Today, it is acceptable and even admirable for white girls to be smart in school--at least until the age of 12 or 13, when school performance and girls' self-confidence plummet. In some segments of contemporary American society, females are encouraged to perform well all the way through college, with the critical drop-off point coming when the educated young woman wishes to enter graduate or professional school or obtain a job. The potency of the effect of discrimination over time can be seen by taking as an example the Johns Hopkins Medical School, a highly competitive professional school that trains many of the leaders of academic medicine in America. At its founding in 1892, the institution reluctantly agreed to admit women into every class on an equal footing with men--on pain of repaying a large financial contribution (plus accumulated interest) to a group of Baltimore woemn if the school ever failed in this undertaking. Yet not until 1994 did Hopkins Medical School have an entering class that was 50 per cent (indeed slightly over 50 per cent) female. Of the full professors at Hopkins who will teach this incoming class, only 11 per cent are female: an indication of the environment for bright women who entered the system twenty to thirty years ago. Progress was very slow for the first ninety-odd years of Hopkins's history, accelerating rapidly in the last decade.

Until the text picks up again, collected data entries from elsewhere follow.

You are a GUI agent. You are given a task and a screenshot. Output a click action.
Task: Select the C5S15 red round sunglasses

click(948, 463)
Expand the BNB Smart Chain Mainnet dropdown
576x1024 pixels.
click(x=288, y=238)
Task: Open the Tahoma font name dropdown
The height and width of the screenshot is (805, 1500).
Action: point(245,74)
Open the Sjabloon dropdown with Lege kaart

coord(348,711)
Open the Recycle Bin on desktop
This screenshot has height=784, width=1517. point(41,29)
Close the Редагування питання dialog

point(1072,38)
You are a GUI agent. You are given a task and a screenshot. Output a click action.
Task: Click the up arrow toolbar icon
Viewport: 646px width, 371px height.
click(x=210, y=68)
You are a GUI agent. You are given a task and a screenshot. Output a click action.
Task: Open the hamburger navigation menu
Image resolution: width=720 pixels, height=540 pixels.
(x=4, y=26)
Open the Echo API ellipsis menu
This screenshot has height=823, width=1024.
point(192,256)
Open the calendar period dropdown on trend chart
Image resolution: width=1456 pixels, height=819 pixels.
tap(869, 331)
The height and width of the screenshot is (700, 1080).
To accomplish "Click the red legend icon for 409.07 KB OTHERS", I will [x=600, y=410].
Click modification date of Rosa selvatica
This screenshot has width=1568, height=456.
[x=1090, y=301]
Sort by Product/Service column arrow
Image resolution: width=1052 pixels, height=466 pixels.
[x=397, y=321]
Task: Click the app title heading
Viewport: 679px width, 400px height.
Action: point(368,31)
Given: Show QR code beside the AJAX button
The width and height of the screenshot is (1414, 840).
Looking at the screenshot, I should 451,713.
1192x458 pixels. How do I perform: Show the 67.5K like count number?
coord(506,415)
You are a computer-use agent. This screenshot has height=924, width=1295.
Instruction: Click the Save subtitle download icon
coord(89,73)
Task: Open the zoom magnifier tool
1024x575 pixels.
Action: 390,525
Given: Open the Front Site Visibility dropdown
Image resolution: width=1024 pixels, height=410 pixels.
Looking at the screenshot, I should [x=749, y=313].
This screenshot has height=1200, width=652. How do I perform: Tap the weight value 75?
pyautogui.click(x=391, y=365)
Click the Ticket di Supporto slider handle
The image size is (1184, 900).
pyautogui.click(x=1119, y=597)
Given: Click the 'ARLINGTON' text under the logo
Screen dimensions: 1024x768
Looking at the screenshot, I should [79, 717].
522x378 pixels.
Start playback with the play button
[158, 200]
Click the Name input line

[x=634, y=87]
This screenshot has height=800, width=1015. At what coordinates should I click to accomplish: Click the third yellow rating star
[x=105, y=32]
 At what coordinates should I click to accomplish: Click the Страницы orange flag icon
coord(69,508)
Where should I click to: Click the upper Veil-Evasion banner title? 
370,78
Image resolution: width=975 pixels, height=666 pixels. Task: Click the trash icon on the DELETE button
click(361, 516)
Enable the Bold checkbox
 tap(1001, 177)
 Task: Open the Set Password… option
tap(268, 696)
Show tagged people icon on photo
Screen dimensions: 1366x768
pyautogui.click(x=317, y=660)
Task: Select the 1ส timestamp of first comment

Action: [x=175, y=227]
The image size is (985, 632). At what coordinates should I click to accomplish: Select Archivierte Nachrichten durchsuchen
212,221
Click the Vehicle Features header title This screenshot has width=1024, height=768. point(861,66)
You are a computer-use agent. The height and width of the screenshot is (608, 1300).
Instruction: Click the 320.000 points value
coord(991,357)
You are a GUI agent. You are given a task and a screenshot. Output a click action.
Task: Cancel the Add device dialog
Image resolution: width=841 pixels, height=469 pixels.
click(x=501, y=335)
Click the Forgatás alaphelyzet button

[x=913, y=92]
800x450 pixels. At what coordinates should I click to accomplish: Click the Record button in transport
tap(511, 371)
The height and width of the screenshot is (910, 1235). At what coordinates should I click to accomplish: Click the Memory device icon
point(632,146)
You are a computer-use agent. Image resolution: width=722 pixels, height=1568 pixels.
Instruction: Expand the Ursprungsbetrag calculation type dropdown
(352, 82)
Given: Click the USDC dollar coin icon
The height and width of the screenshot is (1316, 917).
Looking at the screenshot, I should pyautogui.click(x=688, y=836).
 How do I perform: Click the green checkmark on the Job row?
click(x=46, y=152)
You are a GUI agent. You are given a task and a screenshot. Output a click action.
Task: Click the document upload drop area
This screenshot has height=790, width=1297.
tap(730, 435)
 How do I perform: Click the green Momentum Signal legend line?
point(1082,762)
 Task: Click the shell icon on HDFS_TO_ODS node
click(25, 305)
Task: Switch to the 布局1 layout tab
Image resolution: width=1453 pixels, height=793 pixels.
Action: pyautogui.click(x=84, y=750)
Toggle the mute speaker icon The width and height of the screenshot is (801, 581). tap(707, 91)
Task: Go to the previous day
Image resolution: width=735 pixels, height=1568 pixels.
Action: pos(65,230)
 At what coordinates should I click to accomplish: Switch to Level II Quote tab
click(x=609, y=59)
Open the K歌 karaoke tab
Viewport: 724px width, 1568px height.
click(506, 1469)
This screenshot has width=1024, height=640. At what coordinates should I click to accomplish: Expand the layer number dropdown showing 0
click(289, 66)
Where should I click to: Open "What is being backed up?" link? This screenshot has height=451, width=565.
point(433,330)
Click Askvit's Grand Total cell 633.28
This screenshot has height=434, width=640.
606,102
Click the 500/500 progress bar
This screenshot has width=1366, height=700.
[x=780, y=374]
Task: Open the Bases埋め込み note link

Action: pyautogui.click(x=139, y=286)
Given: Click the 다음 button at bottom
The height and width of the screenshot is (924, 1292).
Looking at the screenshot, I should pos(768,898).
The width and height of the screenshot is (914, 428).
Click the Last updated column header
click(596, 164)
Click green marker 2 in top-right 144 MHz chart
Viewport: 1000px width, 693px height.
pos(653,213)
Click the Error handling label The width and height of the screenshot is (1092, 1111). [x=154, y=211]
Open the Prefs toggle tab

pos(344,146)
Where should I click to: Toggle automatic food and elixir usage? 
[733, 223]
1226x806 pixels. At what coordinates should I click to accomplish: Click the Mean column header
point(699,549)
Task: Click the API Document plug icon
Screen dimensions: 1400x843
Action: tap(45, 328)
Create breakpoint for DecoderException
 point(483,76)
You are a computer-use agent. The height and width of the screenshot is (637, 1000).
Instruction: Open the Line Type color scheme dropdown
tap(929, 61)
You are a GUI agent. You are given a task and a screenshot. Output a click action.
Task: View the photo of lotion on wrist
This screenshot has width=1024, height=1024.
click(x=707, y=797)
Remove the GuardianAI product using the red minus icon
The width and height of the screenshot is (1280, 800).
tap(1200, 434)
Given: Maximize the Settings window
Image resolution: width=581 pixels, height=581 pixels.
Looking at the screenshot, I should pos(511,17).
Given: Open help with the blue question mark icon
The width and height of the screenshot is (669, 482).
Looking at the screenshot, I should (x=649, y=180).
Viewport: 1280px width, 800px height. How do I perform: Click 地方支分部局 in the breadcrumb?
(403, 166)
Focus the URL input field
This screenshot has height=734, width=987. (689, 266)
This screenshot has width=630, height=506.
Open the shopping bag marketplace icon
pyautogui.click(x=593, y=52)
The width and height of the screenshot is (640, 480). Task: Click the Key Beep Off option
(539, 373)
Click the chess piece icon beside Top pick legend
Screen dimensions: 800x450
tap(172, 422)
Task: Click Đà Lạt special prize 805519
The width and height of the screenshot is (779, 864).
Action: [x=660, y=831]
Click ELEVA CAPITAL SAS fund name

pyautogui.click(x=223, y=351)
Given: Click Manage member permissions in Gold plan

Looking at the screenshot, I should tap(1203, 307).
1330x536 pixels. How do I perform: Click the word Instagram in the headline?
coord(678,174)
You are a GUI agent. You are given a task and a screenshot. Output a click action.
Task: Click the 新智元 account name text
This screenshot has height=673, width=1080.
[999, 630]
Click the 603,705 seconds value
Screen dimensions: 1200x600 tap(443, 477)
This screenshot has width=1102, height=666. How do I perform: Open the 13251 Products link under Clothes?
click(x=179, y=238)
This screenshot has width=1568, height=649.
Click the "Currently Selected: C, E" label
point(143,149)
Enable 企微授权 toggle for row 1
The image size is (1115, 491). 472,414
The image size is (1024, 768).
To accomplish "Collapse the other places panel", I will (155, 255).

Data in The Bell Curve trace the outlines of a pattern of discrimination. The mean IQ score for females is about 2 points lower than for males (versus the 15 points that recurs in black--white comparisons), and the variance of scores--the scatter around the mean--is more restricted in females than in males. This suggests that part of the bell curve of female scores has been truncated; given the lower mean score, a reasonable hypothesis is that the upper end of the bell curve has been cut off. The correlates of IQ are also distorted by discrimination. Although IQ correlates highly with job status, job performance, and income among white males and working women, the correlation becomes meaningless with the inclusion of women throughout the range of IQ who are unemployed or denied employment.
Discrimination against blacks in America, until very recently, has been far stronger and more pervasive than that leveled at women, and its effects can be expected to be more dramatic. While the brightest and most determined blacks have succeeded--as have the brightest and most determined women--there has surely been a cost to everyone else. It will take further insightful analysis to determine just how great that cost has been. By opening the discussion and daring to educate their readers, Herrnstein and Murray have set the stage for such work.
As The Bell Curve suggests, whether low intelligence is fostered by genetic inheritance or nurtured by a culture of poverty, it is nonetheless passed from generation to generation. Herrnstein and Murray make some brave and radical suggestions, presented out of a genuine sense of responsibility and a fervent hope for a better future than the one our current policies will produce. Their prognosis is one we must take seriously, whether or not we accept their interpretations of the IQ data; and their prescription for social change, though daunting, is one we must listen to carefully. Ask not for whom The Bell Curve tolls; it tolls for all of us.